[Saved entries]
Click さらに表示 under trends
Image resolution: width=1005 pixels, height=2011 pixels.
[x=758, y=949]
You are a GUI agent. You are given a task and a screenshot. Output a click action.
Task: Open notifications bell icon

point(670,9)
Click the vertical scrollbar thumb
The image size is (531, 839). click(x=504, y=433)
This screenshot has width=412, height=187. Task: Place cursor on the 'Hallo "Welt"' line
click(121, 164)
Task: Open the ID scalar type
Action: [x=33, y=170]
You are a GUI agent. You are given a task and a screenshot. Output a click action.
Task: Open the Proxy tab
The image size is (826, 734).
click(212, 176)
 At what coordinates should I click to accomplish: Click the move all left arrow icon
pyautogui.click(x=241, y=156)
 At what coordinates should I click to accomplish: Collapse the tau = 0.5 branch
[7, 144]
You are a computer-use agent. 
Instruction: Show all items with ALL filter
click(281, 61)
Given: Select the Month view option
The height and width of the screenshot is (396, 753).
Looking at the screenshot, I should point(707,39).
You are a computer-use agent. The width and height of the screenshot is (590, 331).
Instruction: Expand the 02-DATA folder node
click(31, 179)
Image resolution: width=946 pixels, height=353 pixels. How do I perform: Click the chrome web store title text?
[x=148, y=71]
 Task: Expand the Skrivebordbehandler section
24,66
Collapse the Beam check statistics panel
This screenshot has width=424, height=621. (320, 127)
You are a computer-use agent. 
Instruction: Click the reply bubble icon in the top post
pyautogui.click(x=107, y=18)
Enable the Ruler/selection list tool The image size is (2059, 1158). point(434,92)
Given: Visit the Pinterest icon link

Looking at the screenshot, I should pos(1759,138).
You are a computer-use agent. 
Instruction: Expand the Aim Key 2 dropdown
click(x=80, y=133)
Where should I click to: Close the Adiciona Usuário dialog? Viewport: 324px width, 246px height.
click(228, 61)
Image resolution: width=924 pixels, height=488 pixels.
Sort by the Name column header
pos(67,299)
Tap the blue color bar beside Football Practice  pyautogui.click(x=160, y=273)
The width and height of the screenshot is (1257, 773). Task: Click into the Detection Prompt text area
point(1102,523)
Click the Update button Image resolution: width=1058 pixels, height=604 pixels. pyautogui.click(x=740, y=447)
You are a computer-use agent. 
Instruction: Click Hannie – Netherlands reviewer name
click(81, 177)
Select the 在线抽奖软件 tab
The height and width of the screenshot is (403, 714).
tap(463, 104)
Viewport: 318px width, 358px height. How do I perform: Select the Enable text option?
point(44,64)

Task details. Render the saved entries above as a Markdown table with the columns Row and Line, numbering each line and leaving out blank lines.

Expected answer.
| Row | Line |
|---|---|
| 1 | Click さらに表示 under trends |
| 2 | Image resolution: width=1005 pixels, height=2011 pixels. |
| 3 | [x=758, y=949] |
| 4 | You are a GUI agent. You are given a task and a screenshot. Output a click action. |
| 5 | Task: Open notifications bell icon |
| 6 | point(670,9) |
| 7 | Click the vertical scrollbar thumb |
| 8 | The image size is (531, 839). click(x=504, y=433) |
| 9 | This screenshot has width=412, height=187. Task: Place cursor on the 'Hallo "Welt"' line |
| 10 | click(121, 164) |
| 11 | Task: Open the ID scalar type |
| 12 | Action: [x=33, y=170] |
| 13 | You are a GUI agent. You are given a task and a screenshot. Output a click action. |
| 14 | Task: Open the Proxy tab |
| 15 | The image size is (826, 734). |
| 16 | click(212, 176) |
| 17 |  At what coordinates should I click to accomplish: Click the move all left arrow icon |
| 18 | pyautogui.click(x=241, y=156) |
| 19 |  At what coordinates should I click to accomplish: Collapse the tau = 0.5 branch |
| 20 | [7, 144] |
| 21 | You are a computer-use agent.  |
| 22 | Instruction: Show all items with ALL filter |
| 23 | click(281, 61) |
| 24 | Given: Select the Month view option |
| 25 | The height and width of the screenshot is (396, 753). |
| 26 | Looking at the screenshot, I should point(707,39). |
| 27 | You are a computer-use agent. The width and height of the screenshot is (590, 331). |
| 28 | Instruction: Expand the 02-DATA folder node |
| 29 | click(31, 179) |
| 30 | Image resolution: width=946 pixels, height=353 pixels. How do I perform: Click the chrome web store title text? |
| 31 | [x=148, y=71] |
| 32 |  Task: Expand the Skrivebordbehandler section |
| 33 | 24,66 |
| 34 | Collapse the Beam check statistics panel |
| 35 | This screenshot has width=424, height=621. (320, 127) |
| 36 | You are a computer-use agent.  |
| 37 | Instruction: Click the reply bubble icon in the top post |
| 38 | pyautogui.click(x=107, y=18) |
| 39 | Enable the Ruler/selection list tool The image size is (2059, 1158). point(434,92) |
| 40 | Given: Visit the Pinterest icon link |
| 41 | Looking at the screenshot, I should pos(1759,138). |
| 42 | You are a computer-use agent.  |
| 43 | Instruction: Expand the Aim Key 2 dropdown |
| 44 | click(x=80, y=133) |
| 45 | Where should I click to: Close the Adiciona Usuário dialog? Viewport: 324px width, 246px height. |
| 46 | click(228, 61) |
| 47 | Image resolution: width=924 pixels, height=488 pixels. |
| 48 | Sort by the Name column header |
| 49 | pos(67,299) |
| 50 | Tap the blue color bar beside Football Practice  pyautogui.click(x=160, y=273) |
| 51 | The width and height of the screenshot is (1257, 773). Task: Click into the Detection Prompt text area |
| 52 | point(1102,523) |
| 53 | Click the Update button Image resolution: width=1058 pixels, height=604 pixels. pyautogui.click(x=740, y=447) |
| 54 | You are a computer-use agent.  |
| 55 | Instruction: Click Hannie – Netherlands reviewer name |
| 56 | click(81, 177) |
| 57 | Select the 在线抽奖软件 tab |
| 58 | The height and width of the screenshot is (403, 714). |
| 59 | tap(463, 104) |
| 60 | Viewport: 318px width, 358px height. How do I perform: Select the Enable text option? |
| 61 | point(44,64) |